Dynamic Context: India’s aspirational lifestyles necessitate forward-looking mitigation, not backward-looking comparisons, guided by progressive environmental policies.

Strategic Framing: Defensive climate narratives risk underplaying long-term systemic risks and undermining environmental democracy.

Policy Consistency: Climate strategy must align short-term realism with long-term transformation goals, supported by robust environmental impact assessments.

Integrating Mitigation, Adaptation And Resilience

Systemic Approach: Climate action must embed mitigation, adaptation, and resilience across all sectors of the economy, guided by comprehensive environmental clearances.

Co-Benefits: Mitigation delivers air-quality, health, and energy-security gains alongside emission reduction, aligning with the polluter pays principle.

Resilience Synergy: Adaptation strengthens the effectiveness of mitigation investments under changing climate conditions, supported by the Forest Conservation Act.
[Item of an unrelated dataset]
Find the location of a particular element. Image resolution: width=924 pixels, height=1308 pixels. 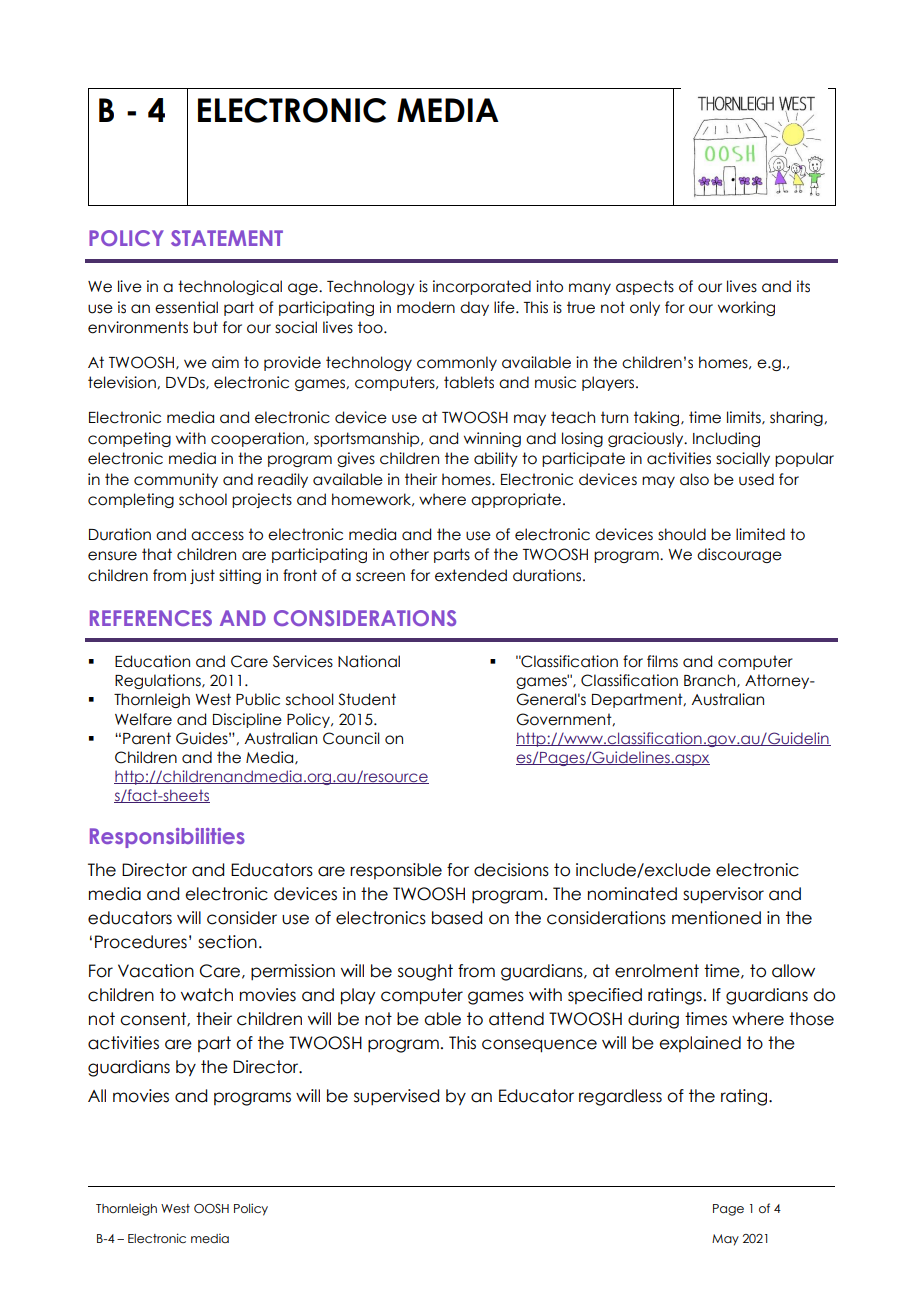

technological is located at coordinates (230, 287).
Monitoring Commitments: Tracking progress on international commitments ensures policy credibility, enhancing environmental democracy.

National Context: Strategies must be tailored to India’s development stage while preparing for an altered climate future, considering landmark rulings like the Vanashakti judgment.

STATIC TOPIC: Climate Policy Framework

Mitigation: Actions to reduce or limit greenhouse gas emissions, guided by environmental impact assessments.

Adaptation: Measures to reduce vulnerability to climate impacts, considering Coastal Regulation Zone guidelines.

Resilience: Capacity of systems to absorb shocks and recover, supported by environmental jurisprudence.

Per-Capita Emissions: Average emissions per person, often used in equity debates and environmental policy discussions.

Climate Equity: Principle that responsibilities vary by development level and capacity, reflected in environmental clearance processes.

CONCLUSION:

India does not face a trade-off between climate mitigation and adaptation. Both are mutually reinforcing pillars of sustainable development. While adaptation is vital for immediate vulnerabilities, sustained mitigation is indispensable for limiting future risks and safeguarding growth. An integrated, equity-sensitive climate strategy is essential for India’s long-term resilience and global credibility, supported by robust environmental clearance processes, impact assessments, and jurisprudence that upholds the principles of environmental democracy and justice.


Source: Mint


MAINS PRACTICE QUESTION:

“The framing of climate action as a choice between mitigation and adaptation is misleading.” Critically examine this statement in the context of India’s development priorities, emission trajectory, and vulnerability to climate change, considering recent developments in environmental jurisprudence and policy frameworks.